◆ **Task**: As you work through the listing below, copy each line exactly and drop the images.

[Opening Data excerpts section]

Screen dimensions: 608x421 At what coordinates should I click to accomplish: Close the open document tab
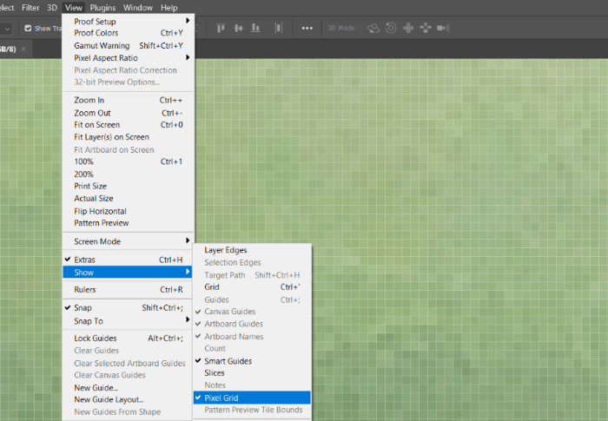pyautogui.click(x=23, y=49)
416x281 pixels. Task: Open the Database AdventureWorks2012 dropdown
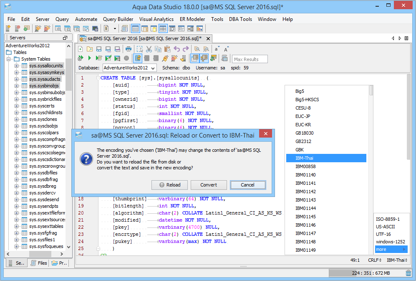point(129,68)
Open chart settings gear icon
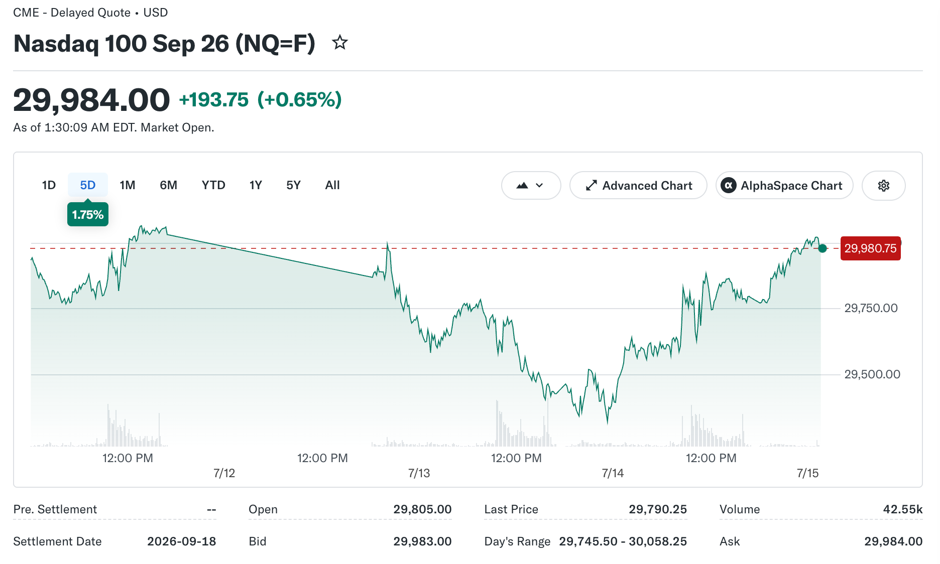The width and height of the screenshot is (940, 564). (x=883, y=186)
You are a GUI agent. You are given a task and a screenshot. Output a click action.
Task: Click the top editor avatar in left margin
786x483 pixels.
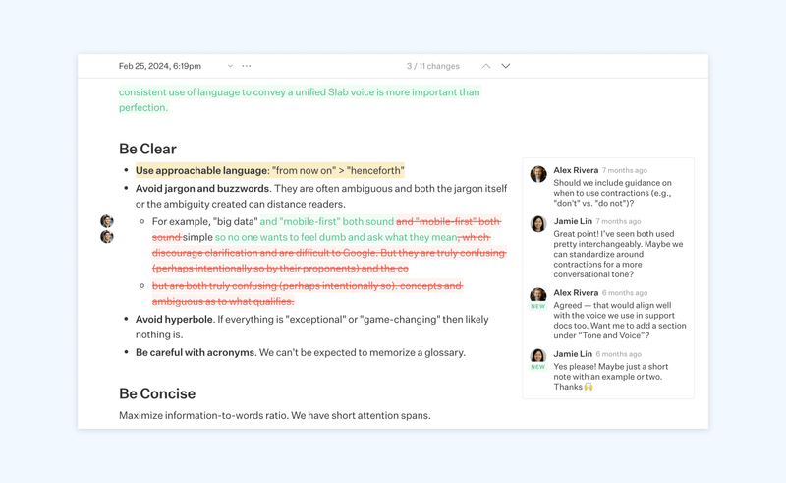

[Closing Data excerpts section]

◆ **Response area**:
Screen dimensions: 608x421 At what coordinates should I click to accomplish: Close the open document tab
pyautogui.click(x=23, y=49)
416x281 pixels. Task: Open the Database AdventureWorks2012 dropdown
point(129,68)
Open chart settings gear icon
The width and height of the screenshot is (940, 564). (x=883, y=186)
You are a GUI agent. You are given a task and a screenshot. Output a click action.
Task: Click the top editor avatar in left margin
786x483 pixels.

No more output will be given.